* Exercise aim: Write out only the opening lines of the entries, through the line with "2112 [40 Anniversary] (201, 1940)".

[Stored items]
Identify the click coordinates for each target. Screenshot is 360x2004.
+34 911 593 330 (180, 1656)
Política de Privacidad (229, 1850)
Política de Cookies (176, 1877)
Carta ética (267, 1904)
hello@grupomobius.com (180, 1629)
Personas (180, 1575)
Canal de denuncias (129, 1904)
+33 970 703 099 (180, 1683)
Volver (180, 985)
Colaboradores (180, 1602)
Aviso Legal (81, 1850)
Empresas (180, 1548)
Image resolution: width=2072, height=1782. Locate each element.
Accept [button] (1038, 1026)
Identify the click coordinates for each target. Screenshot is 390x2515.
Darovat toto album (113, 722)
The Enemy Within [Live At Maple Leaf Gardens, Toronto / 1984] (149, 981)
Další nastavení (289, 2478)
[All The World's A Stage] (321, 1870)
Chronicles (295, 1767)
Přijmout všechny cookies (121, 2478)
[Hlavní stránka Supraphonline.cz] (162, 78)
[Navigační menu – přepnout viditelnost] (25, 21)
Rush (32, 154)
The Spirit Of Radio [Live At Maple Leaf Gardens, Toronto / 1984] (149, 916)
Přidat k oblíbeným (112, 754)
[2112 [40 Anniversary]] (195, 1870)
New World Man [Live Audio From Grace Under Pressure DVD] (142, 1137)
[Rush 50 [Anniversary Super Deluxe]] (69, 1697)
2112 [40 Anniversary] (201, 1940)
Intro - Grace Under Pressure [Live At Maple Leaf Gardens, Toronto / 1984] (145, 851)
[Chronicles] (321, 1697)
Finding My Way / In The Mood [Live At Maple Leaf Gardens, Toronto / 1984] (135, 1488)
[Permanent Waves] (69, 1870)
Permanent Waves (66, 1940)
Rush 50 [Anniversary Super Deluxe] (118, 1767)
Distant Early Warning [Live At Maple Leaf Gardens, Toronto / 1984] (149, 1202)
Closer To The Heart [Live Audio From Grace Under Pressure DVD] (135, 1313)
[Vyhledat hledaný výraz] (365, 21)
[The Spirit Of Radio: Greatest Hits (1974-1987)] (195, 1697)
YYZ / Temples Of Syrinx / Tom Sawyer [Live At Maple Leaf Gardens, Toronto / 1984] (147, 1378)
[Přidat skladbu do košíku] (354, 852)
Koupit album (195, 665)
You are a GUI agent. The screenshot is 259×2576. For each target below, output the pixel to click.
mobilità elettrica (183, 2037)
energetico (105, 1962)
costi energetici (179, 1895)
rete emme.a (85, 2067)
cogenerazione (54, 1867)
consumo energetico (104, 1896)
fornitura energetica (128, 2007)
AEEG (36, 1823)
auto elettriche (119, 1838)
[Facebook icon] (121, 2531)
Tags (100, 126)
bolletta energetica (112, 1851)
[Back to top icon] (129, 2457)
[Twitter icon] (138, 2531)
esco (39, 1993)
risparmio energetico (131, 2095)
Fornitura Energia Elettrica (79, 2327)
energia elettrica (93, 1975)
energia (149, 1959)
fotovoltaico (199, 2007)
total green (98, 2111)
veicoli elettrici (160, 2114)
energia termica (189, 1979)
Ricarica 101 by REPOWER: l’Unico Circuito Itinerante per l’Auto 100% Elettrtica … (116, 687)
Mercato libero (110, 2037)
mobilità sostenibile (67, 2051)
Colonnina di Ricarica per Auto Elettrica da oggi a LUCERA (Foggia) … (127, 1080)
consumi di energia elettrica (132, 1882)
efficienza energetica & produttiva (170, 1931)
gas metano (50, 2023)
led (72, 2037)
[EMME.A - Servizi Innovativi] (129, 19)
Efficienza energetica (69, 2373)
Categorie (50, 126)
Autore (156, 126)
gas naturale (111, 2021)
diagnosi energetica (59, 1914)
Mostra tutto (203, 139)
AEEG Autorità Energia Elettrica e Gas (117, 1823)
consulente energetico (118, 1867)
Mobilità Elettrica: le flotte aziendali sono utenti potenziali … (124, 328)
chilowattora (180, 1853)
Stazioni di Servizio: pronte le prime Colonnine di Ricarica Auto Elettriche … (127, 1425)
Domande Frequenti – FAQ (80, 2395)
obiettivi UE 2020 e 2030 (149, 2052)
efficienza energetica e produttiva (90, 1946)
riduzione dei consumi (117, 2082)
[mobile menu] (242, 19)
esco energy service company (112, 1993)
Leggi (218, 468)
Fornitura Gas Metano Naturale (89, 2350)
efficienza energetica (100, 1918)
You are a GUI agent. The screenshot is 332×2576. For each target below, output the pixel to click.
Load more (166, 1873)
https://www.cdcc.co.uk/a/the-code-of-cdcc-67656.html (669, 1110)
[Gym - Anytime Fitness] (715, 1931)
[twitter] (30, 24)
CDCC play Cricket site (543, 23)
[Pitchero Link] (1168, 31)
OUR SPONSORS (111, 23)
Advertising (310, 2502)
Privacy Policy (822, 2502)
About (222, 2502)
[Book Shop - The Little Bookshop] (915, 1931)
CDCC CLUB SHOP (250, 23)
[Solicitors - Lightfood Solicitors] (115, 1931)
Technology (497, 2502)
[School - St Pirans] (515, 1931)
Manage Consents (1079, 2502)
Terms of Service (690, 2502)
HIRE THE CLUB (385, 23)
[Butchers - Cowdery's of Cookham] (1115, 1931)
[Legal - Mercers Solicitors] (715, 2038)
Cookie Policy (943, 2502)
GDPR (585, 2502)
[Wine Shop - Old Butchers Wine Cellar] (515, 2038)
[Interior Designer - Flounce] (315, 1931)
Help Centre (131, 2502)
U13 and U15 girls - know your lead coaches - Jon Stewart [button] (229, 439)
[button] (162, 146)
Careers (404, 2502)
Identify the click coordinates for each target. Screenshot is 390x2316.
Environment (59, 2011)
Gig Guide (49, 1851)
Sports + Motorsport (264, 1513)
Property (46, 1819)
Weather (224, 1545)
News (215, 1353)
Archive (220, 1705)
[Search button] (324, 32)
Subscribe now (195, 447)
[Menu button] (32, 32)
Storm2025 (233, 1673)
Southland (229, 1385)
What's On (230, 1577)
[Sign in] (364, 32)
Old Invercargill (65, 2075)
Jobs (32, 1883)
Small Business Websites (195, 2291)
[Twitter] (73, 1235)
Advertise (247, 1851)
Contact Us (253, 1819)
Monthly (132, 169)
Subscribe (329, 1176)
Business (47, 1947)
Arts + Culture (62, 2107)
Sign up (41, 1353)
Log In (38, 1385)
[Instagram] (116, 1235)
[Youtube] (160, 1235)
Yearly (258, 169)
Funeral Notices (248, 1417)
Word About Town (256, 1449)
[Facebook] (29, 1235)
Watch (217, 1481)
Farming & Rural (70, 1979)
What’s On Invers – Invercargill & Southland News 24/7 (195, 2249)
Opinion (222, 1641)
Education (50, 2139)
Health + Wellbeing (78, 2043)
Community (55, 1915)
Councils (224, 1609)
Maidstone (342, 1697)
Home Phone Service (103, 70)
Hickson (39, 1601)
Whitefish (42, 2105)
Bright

* Response area:
Identify the click coordinates for each target. Screenshot is 360x2004.
+34 911 593 330 (180, 1656)
Política de Privacidad (229, 1850)
Política de Cookies (176, 1877)
Carta ética (267, 1904)
hello@grupomobius.com (180, 1629)
Personas (180, 1575)
Canal de denuncias (129, 1904)
+33 970 703 099 (180, 1683)
Volver (180, 985)
Colaboradores (180, 1602)
Aviso Legal (81, 1850)
Empresas (180, 1548)
Image resolution: width=2072, height=1782. Locate each element.
Accept [button] (1038, 1026)
Identify the click coordinates for each target. Screenshot is 390x2515.
Darovat toto album (113, 722)
The Enemy Within [Live At Maple Leaf Gardens, Toronto / 1984] (149, 981)
Další nastavení (289, 2478)
[All The World's A Stage] (321, 1870)
Chronicles (295, 1767)
Přijmout všechny cookies (121, 2478)
[Hlavní stránka Supraphonline.cz] (162, 78)
[Navigační menu – přepnout viditelnost] (25, 21)
Rush (32, 154)
The Spirit Of Radio [Live At Maple Leaf Gardens, Toronto / 1984] (149, 916)
Přidat k oblíbeným (112, 754)
[2112 [40 Anniversary]] (195, 1870)
New World Man [Live Audio From Grace Under Pressure DVD] (142, 1137)
[Rush 50 [Anniversary Super Deluxe]] (69, 1697)
2112 [40 Anniversary] (201, 1940)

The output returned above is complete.